▸ Excerpted records
::::::::
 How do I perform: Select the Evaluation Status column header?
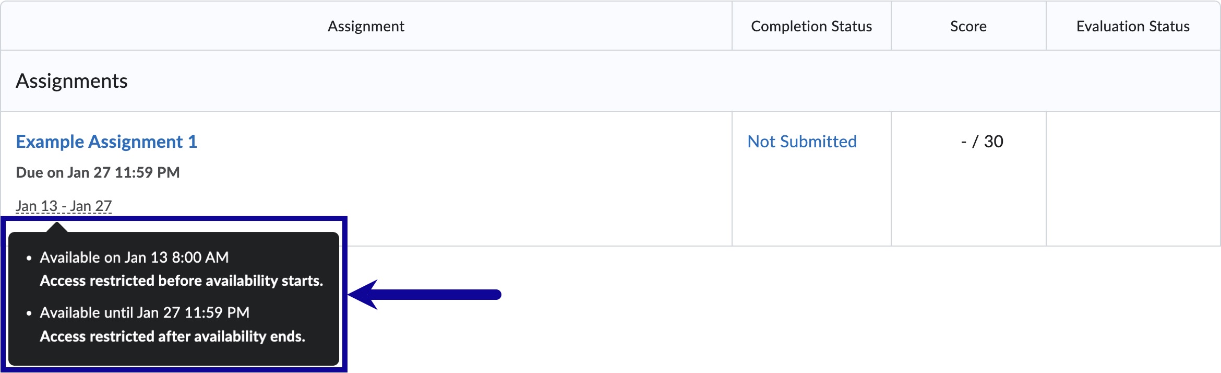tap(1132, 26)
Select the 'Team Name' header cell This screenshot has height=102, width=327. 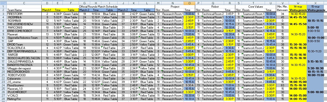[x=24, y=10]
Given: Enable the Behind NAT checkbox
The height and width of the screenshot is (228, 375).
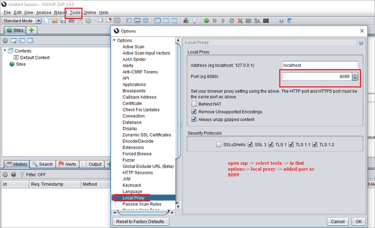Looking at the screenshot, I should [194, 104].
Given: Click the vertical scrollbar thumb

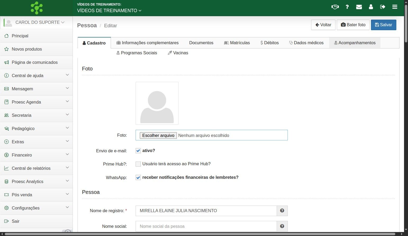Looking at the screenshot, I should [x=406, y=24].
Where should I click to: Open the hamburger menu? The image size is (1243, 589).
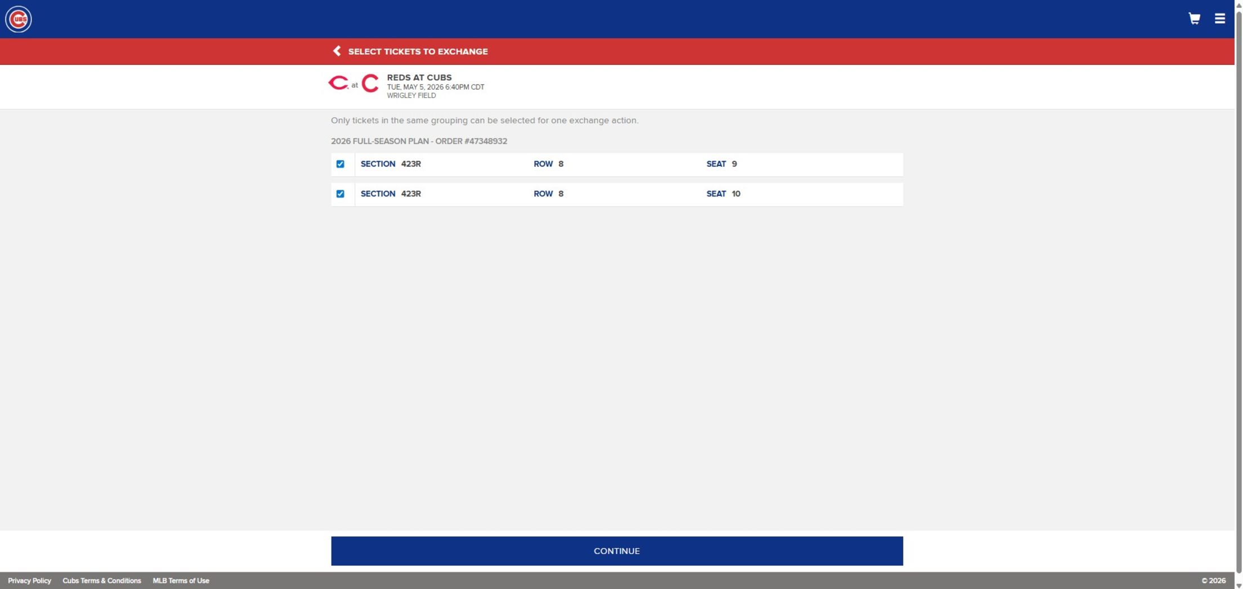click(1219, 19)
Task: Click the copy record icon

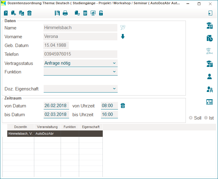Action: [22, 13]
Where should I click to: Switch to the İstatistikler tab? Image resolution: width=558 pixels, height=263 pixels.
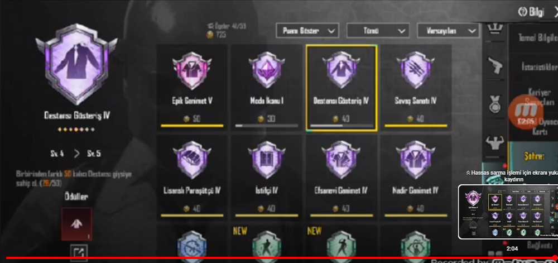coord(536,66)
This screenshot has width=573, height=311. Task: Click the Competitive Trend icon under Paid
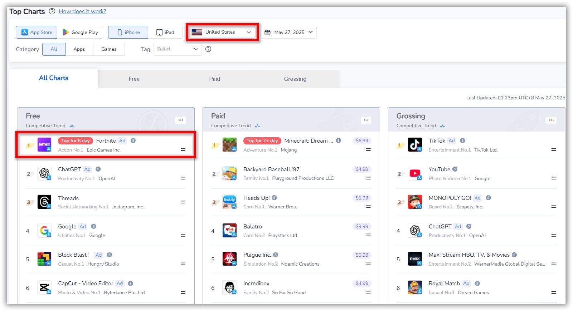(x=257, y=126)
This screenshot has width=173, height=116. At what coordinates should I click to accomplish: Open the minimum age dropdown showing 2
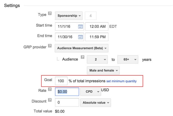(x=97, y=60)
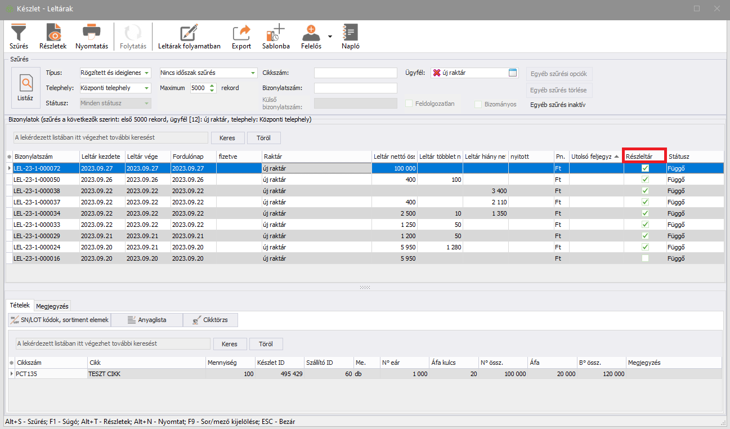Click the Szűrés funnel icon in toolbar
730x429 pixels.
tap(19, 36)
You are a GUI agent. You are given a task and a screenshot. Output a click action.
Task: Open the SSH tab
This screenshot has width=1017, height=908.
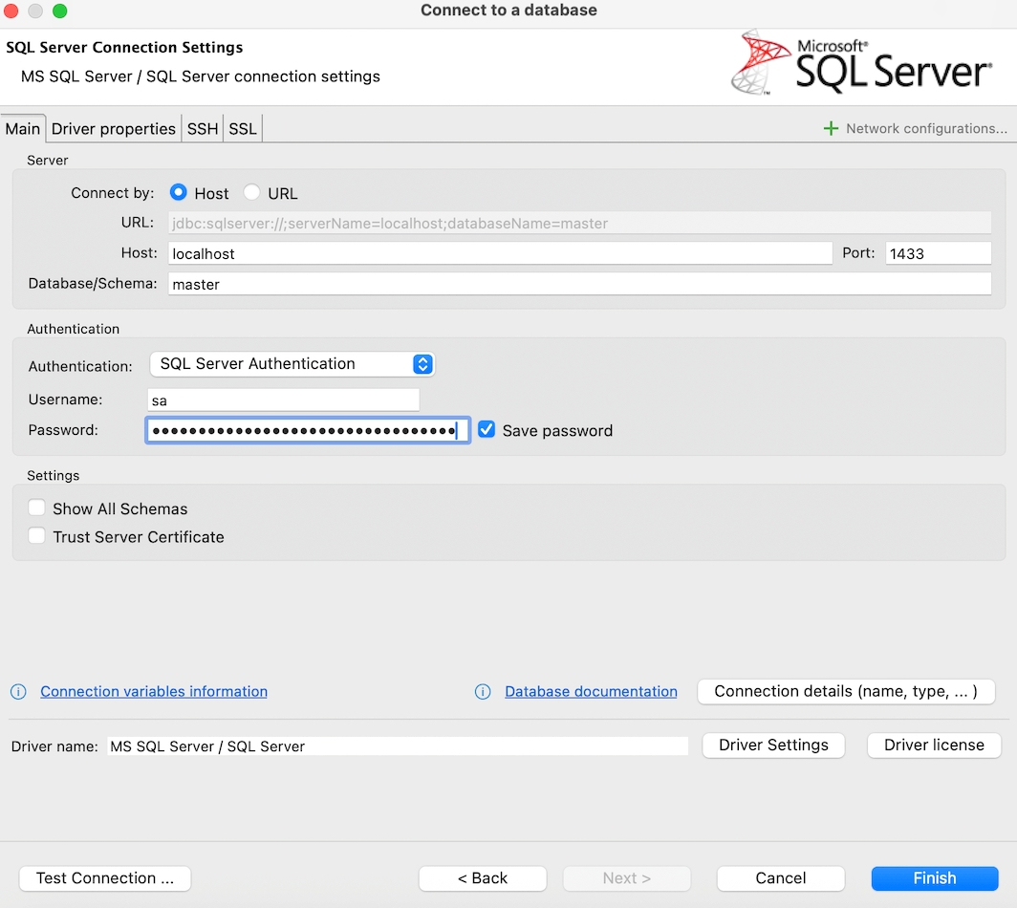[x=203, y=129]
::::::::
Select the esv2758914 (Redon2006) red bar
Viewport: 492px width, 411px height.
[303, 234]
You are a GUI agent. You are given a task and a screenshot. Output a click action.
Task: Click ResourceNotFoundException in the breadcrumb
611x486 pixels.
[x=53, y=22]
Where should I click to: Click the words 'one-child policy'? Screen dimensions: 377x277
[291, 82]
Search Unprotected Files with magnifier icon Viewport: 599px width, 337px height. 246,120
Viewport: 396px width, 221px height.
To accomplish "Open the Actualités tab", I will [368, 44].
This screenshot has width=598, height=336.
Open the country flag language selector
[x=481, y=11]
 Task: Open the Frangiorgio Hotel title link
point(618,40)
::::::::
▸ About this exercise
The answer is the run of lines above from the line containing "611x486 pixels." through the line containing "Viewport: 396px width, 221px height.", copied exactly and alone.

▸ Task result
611x486 pixels.
[x=53, y=22]
Where should I click to: Click the words 'one-child policy'? Screen dimensions: 377x277
[291, 82]
Search Unprotected Files with magnifier icon Viewport: 599px width, 337px height. 246,120
Viewport: 396px width, 221px height.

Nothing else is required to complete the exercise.